Summary: In this passage, Peter addressed the Jews from the previous passage – including those who dismissed the Twelve as drunkards. In particular, he used the following Old Testament passages to prove their sobriety:

  • Joel 2:28-32, where God asserts that He will pour out the Holy Spirit on all people after the coming of the Messiah
  • Psalm 16:8-11, where God asserts that He will raise the Messiah from the dead
  • Psalm 110:1, where God asserts that the Messiah will be seated at His right hand in heaven.

Peter then asserted that Jesus of Nazareth fulfilled all of these prophecies; he also stated that the other members of the Twelve concurred with him in this regard. Therefore, Jesus of Nazareth is the Messiah. Many of the Jews were mortified by Peter’s assertions and were befuddled as to how to respond to them; he stated that they needed to:

  • repent of their sins
  • accept the forgiveness of Jesus Christ
  • be baptized as an outward sign of this fact.

About three thousand Jews responded appropriately that day, and they received the Holy Spirit.

Thoughts: In this passage, Peter makes several salient points:

  • the Old Testament states that the Messiah will die
  • the Old Testament states that God will raise the Messiah from the dead
  • the Old Testament states that the resurrected Messiah will sit at the right hand of God in heaven
  • the historical person, Jesus of Nazareth, fulfills all of these prophecies
  • therefore, Jesus of Nazareth is the Messiah.
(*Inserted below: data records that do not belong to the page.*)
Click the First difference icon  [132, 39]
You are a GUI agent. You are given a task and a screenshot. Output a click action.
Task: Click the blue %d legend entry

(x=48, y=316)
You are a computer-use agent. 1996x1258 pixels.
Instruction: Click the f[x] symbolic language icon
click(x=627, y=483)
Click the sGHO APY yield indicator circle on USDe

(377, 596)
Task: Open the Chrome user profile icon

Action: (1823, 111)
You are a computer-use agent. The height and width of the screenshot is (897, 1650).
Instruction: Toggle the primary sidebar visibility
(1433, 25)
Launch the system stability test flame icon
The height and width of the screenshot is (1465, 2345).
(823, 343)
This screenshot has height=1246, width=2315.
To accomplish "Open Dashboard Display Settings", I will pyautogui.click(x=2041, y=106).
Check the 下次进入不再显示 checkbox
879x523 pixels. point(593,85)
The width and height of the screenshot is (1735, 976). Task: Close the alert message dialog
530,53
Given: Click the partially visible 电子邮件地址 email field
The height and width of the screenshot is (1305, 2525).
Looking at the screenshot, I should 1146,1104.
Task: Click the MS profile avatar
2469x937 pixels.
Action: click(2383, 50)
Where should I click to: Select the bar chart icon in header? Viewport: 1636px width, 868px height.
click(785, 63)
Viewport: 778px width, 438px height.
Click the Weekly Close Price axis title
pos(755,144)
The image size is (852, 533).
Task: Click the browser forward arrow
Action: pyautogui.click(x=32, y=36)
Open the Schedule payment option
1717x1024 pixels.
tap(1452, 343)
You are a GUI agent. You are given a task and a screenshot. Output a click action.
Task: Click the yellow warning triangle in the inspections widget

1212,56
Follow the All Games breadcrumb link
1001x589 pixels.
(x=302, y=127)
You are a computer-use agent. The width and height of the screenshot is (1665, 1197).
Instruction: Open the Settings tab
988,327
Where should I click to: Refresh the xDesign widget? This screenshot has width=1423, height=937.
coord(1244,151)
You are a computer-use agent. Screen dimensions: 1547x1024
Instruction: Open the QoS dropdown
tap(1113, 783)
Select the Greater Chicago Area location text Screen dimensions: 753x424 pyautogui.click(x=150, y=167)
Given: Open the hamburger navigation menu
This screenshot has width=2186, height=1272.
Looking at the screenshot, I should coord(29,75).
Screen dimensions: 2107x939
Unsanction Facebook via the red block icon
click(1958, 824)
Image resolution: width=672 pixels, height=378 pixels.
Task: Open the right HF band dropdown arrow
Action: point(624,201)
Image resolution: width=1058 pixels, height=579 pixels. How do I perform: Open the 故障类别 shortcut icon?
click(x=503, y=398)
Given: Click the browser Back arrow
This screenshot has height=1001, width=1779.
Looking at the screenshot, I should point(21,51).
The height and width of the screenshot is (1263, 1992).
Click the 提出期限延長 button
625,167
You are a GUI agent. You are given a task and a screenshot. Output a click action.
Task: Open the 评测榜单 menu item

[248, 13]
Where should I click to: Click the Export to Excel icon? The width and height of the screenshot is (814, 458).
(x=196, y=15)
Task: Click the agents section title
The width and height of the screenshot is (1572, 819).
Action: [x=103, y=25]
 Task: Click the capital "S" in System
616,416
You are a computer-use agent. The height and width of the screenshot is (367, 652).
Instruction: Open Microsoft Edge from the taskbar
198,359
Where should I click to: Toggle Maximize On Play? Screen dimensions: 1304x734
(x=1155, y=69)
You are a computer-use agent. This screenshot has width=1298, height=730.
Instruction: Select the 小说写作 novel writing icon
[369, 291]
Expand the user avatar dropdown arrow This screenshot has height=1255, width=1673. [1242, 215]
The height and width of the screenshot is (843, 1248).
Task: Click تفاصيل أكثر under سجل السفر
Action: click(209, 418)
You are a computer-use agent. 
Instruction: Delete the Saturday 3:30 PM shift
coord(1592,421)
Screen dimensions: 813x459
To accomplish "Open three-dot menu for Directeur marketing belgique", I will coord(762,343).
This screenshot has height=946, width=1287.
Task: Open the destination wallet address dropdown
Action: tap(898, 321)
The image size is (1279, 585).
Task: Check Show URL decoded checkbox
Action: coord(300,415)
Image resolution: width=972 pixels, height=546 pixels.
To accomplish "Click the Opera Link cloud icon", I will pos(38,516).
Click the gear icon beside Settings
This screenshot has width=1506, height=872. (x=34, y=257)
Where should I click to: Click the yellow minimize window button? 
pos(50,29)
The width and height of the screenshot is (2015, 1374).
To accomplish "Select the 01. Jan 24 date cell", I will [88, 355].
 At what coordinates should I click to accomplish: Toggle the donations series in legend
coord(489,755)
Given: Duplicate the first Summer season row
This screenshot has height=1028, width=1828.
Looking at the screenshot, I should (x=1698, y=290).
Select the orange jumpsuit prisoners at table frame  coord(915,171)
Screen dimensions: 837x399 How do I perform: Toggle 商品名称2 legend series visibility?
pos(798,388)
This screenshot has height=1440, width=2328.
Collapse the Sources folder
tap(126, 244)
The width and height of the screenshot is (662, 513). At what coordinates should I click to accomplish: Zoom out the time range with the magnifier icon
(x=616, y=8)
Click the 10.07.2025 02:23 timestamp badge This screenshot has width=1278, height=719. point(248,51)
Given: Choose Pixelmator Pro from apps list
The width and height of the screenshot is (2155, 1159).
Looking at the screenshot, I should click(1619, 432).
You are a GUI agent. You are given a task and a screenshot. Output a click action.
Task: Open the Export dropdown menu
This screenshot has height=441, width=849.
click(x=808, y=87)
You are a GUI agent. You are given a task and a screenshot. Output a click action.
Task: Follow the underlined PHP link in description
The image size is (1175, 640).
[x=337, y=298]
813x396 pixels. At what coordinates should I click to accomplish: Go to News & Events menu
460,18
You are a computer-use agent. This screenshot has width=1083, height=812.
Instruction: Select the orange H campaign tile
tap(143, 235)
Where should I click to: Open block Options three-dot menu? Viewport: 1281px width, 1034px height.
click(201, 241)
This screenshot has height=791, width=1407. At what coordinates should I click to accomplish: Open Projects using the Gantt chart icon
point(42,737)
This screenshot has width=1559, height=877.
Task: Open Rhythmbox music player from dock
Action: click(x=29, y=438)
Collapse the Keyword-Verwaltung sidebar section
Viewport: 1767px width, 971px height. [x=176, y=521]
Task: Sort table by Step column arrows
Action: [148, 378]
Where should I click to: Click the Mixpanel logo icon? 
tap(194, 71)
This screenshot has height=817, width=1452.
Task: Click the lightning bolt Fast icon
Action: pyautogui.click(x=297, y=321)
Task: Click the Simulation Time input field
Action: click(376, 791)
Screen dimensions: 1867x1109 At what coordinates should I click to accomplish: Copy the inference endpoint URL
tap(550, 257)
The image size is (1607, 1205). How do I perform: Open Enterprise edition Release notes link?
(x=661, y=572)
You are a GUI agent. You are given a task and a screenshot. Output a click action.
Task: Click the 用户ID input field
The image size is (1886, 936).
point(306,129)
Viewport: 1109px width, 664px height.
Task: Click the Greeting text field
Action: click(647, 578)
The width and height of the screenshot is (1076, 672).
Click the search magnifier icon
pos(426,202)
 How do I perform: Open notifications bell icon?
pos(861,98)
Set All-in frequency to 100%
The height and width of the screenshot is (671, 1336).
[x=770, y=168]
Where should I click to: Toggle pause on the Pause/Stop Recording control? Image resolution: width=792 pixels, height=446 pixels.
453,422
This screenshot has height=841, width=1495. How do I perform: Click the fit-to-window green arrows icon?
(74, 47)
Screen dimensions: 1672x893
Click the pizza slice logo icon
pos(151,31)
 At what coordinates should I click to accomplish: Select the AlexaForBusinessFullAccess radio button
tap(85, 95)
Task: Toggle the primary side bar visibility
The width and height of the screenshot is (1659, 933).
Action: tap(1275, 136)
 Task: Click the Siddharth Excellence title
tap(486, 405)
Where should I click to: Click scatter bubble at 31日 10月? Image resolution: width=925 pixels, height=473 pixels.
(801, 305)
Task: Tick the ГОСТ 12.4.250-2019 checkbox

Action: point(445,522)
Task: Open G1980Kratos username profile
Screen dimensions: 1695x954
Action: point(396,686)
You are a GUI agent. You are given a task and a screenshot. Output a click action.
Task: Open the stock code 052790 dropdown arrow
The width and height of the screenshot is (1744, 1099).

These points are essential components of the Christian worldview; thus, believers – and nonbelievers – should ponder them in their hearts. For example, we should consider the true meaning of the name “Jesus Christ”. Also, we should consider the fact that Peter’s salient points are interdependent; if any of them were to be falsified, then all of them would be called into question. This reminds me that I should read The Resurrection of the Son of God at some point.

In this passage, it appears that Peter serves as the spokesman for the Twelve. Now since his audience on the day of Pentecost consisted of Jews from sundry parts of the Roman and Parthian empires who spoke different languages, how did he communicate with them? Did the other members of the Twelve act as interpreters for those Jews who could not understand him – and if so, was the audience divided into linguistically homogeneous groups? What language did he use to convey these important truths to his audience?

In verses 37 and 40, we see that some of the Jews in this passage “were cut to the heart” by Peter’s message, while “he pleaded with” other skeptical Jews. Calvin offers some insights on this point in his commentary on verse 40:

It was not easy for the Jews to leave their erroneous ways and break away from the priests whose rule they were accustomed to. So it was up to Peter to haul them out of this mire. They could not belong to Christ unless they parted company with his professed enemies. The priests and the scribes were very powerful, and under the guise of leading the church they deceived the simple.

I certainly hope to meet at least some of the Jews in this passage in the next life and learn how they initially responded to Peter’s message. Had they heard about the historical person, Jesus of Nazareth, before the day of Pentecost? If so, did Peter’s message furnish them with a new perspective on Jesus? Did they view themselves as being complicit in the execution of Jesus? Were they convinced by Peter’s arguments that Jesus had been raised from the dead?